**Textauszug**
☆ ☆ ☆ ☆

Uneinigkeit über die Meinung der Bevölkerung

In Frage stellt dies Jolanda Joos, die das Thema gerne vor das Volk gebracht hätte. Nach der Abstimmung in Luzern informierte sie sich, ob ein Referendum auch in Uri möglich wäre. Da dies nicht der Fall war, ist für die Landrätin klar:

«Die Spende von 36’000 Franken ist beschlossene Sache, da können wir nichts mehr machen.»

Ganz abgehakt hat sie das Thema aber noch nicht. In einer weiteren Kleinen Anfrage stellt sie zusätzliche Fragen zum Thema. Unter anderem will sie von der Regierung wissen, wie diese die Meinung der Urner Bevölkerung dazu einschätzt. Die Regierung antwortet darauf folgendermassen:

«Der Regierungsrat schätzt die Meinung der Urner Bevölkerung so ein, dass sie das auch so sieht und nichts gegen einen einmaligen Beitrag zu Gunsten einer zeitgemässen Unterkunft der Schweizergardisten in der geleisteten Höhe einzuwenden hat.»

☆ ☆ ☆ ☆

**Datenzeilen**
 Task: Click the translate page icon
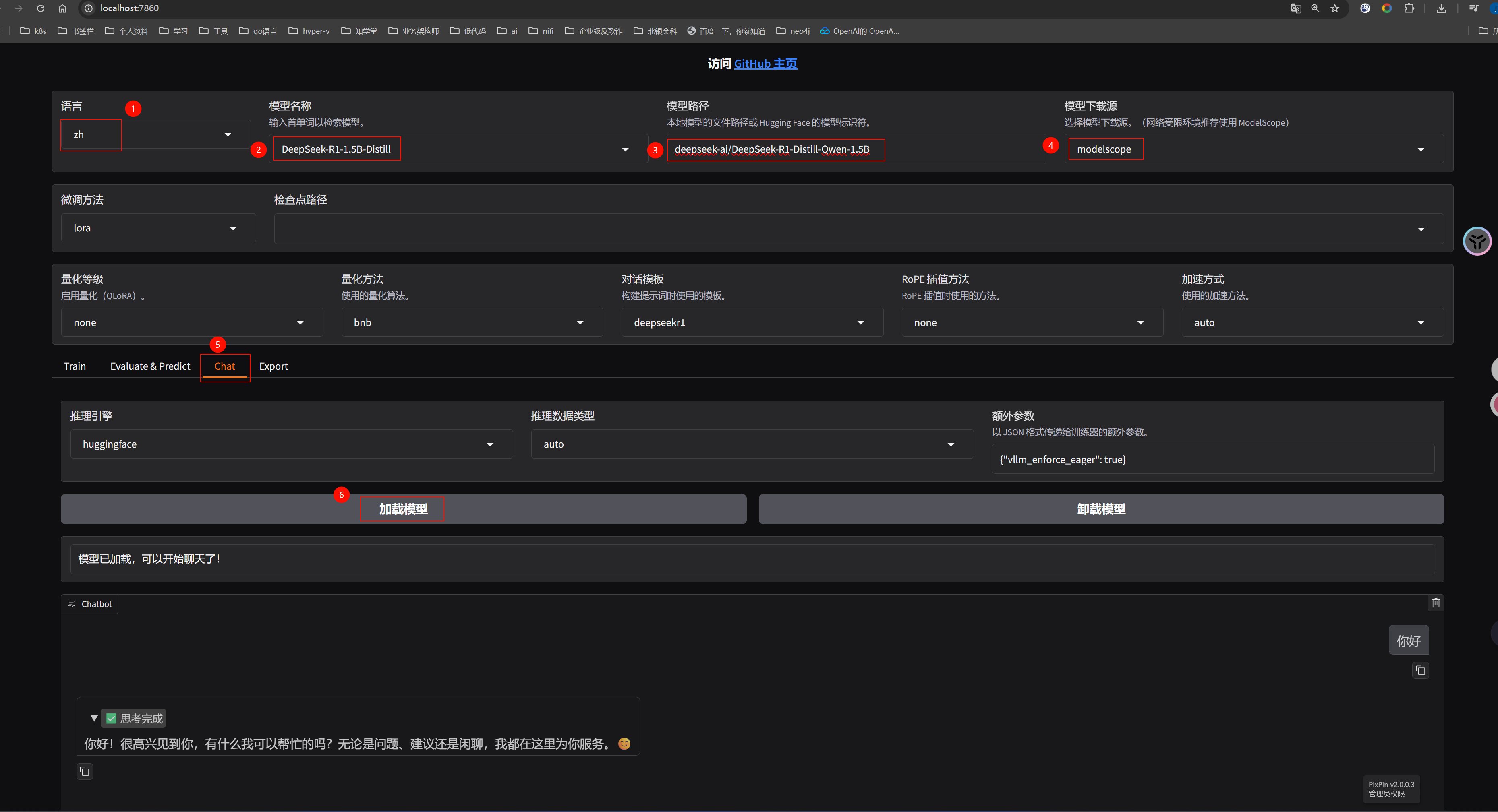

☆ ☆ ☆ ☆

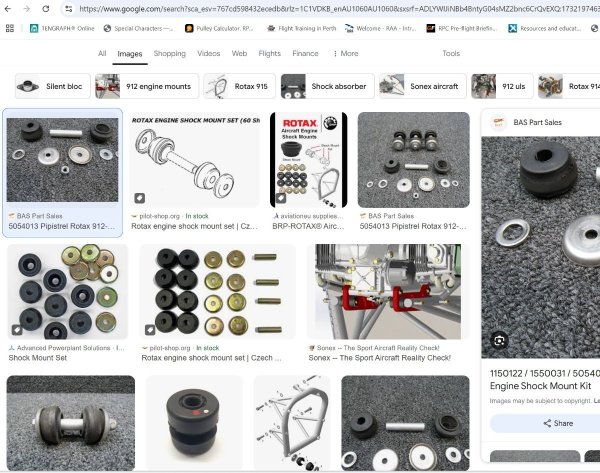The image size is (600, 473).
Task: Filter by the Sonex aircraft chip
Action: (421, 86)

☆ ☆ ☆ ☆

**Arbeitsaufträge**
1/ Erklären Sie anhand des Textauszugs in ein bis drei Sätzen, warum die Spende von 36’000 Franken für Jolanda Joos „beschlossene Sache“ ist.
2/ Setzen Sie den Textauszug über die Urner Spende für die Schweizergardisten nach seinem letzten Satz fort.
Die Zeilen werden für die Bearbeitung nicht benötigt.

**Lösungen**
1/ Jolanda Joos erkundigte sich nach der Abstimmung in Luzern, ob auch in Uri ein Referendum möglich wäre. Das war nicht der Fall. Deshalb kann sie gegen die Spende nichts mehr unternehmen.

2/
Joos zeigt sich erstaunt über diese Aussage. «Ich erlebe die Urnerinnen und Urner als offen und zukunftsorientiert – und würde diese Wette gerne mit der Regierung eingehen», sagt die Landrätin auf Nachfrage.

Wie die Urner Bevölkerung zum Vatikan und der Schweizergarde steht, könnte sich 2025 zeigen. Denn aus der Antwort der Regierung geht weiter hervor, dass der Kanton Uri eine Anfrage der Schweizergarde erhalten hat, im Jahr 2025 Gastkanton beim «Sacco di Roma», der jährlichen Vereidigungsfeier der Schweizergarde im Vatikan, zu sein. Der Regierungsrat würde der Einladung gerne nachkommen, schreibt er in seiner Antwort. Definitiv entschieden ist noch nichts.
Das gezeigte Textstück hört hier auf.